Saturday, June 18, 2005

Southern plots

I've been to a number of cemeteries in Georgia - Bear's relations - and have noticed a pattern that I don't see elsewhere. The family burial plots are treated like little pieces of personal property.

The plots are mostly blocked off, edged mainly in brick, to separate themselves from the next plot. And it isn't just a few within the cemetery doing it - if one is, then most are done this way. Some are raised and then filled in with small stones or gravel, some are completely cemeted over. I don't know if this is encouraged so that groundskeeping is kept at a minimum, like not having to mow EVER, or if this is tradition.

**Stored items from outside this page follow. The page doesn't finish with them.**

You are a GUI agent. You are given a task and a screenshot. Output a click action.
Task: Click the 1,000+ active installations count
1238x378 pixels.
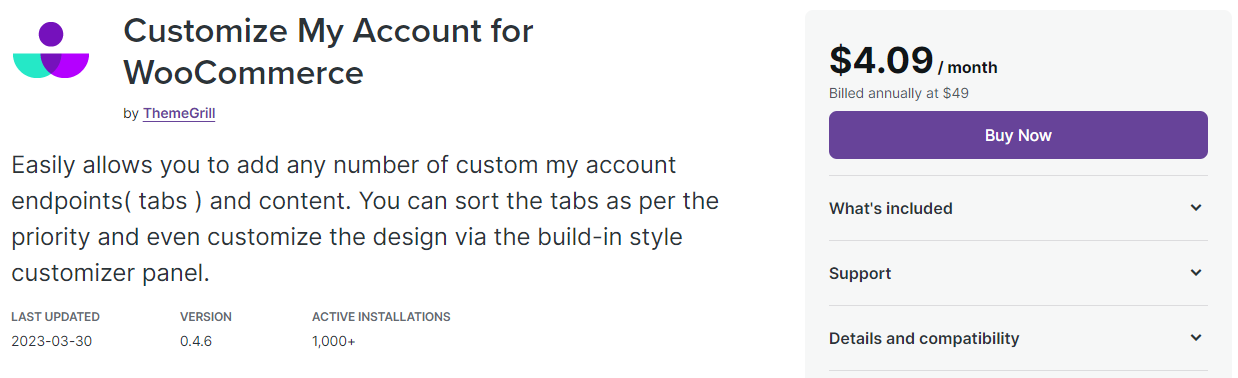[334, 341]
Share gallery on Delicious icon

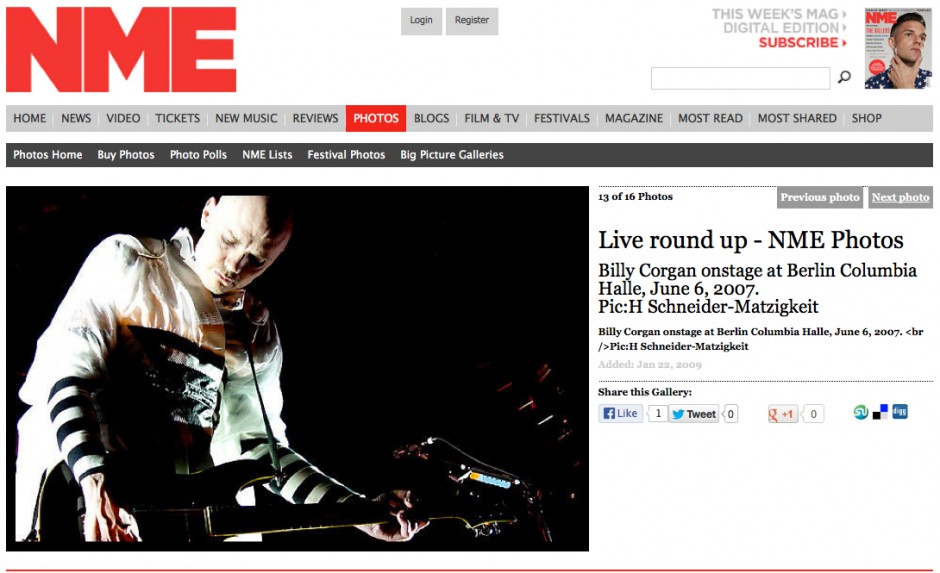tap(880, 412)
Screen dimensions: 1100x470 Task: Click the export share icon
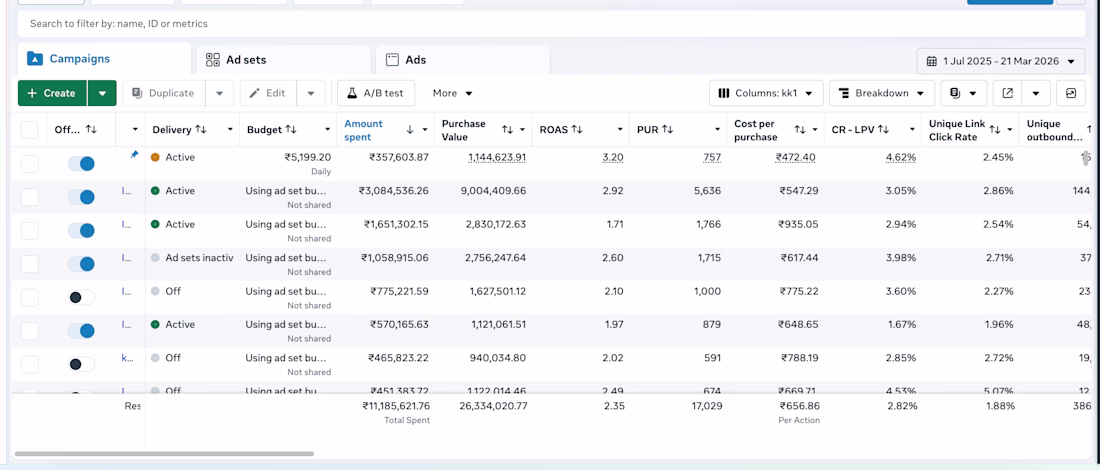click(1008, 93)
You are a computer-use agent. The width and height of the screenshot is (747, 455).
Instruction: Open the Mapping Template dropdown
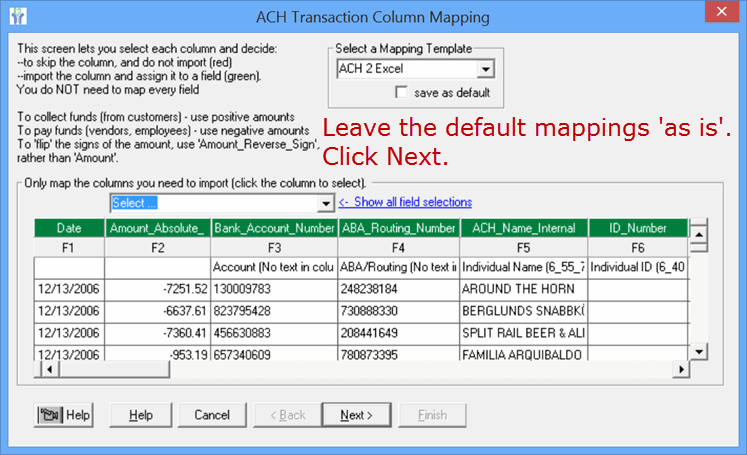[x=486, y=70]

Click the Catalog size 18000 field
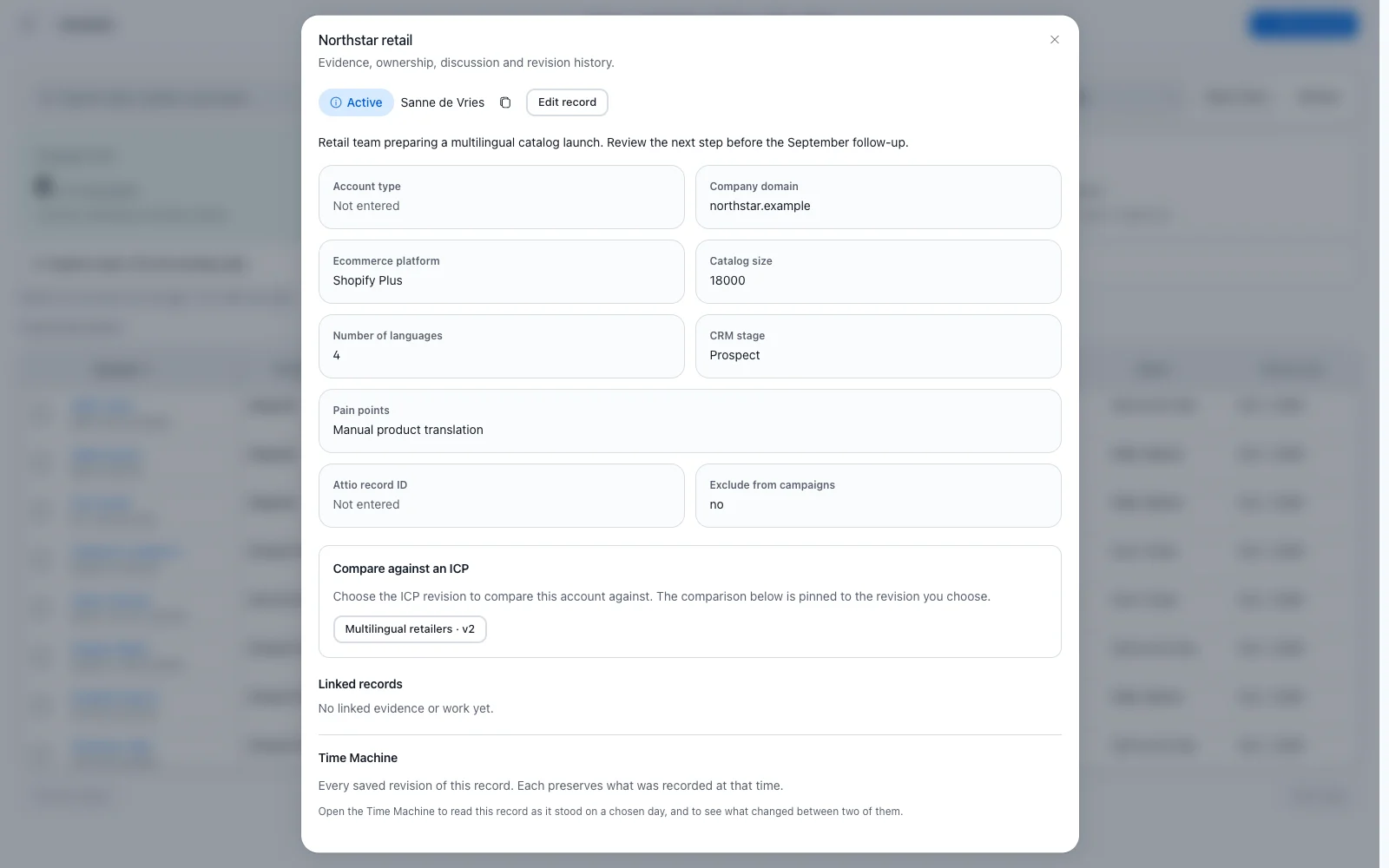coord(878,272)
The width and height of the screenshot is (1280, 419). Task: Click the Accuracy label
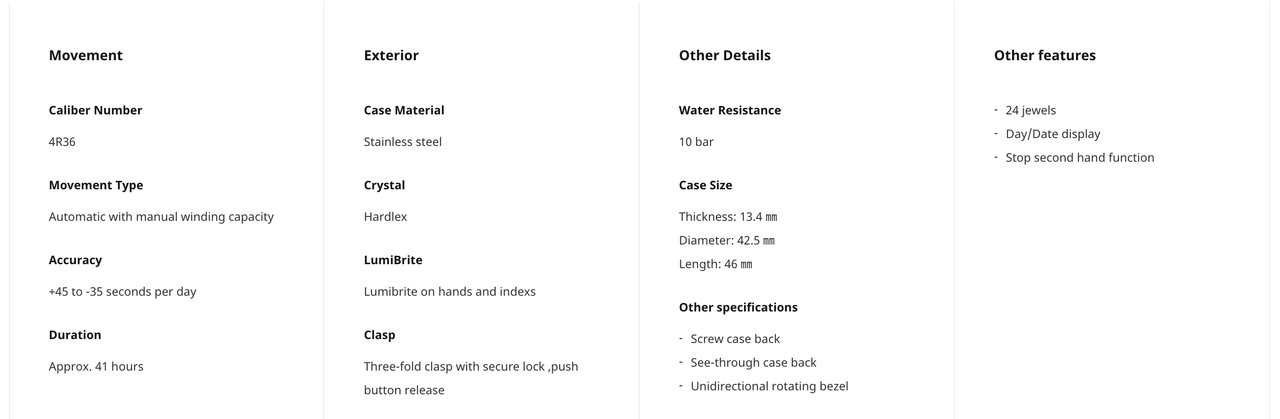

But it's definitely different.

I can't speak for Northern cemeteries; the ones I usually go to are the large privately owned ones. I think I've only been to one actual church cemetery. Monuments tend to be a bit larger and bit more elaborate in Northern cemeteries. The one I tend to frequent the most, for instance, has a pyramid. Some guy who had an interest in Egyptology decided that instead of a regular mausoleum, he'd have a pyramid. Everytime I visit, I have to go by it - it's part of the directions I give myself ("It's two streets on the right after the pyramid.") Of course, my relations didn't have that kind of money. About a quarter of them don't have any headstones on their plots, and those that do tend to have just one large slab with all the names on it.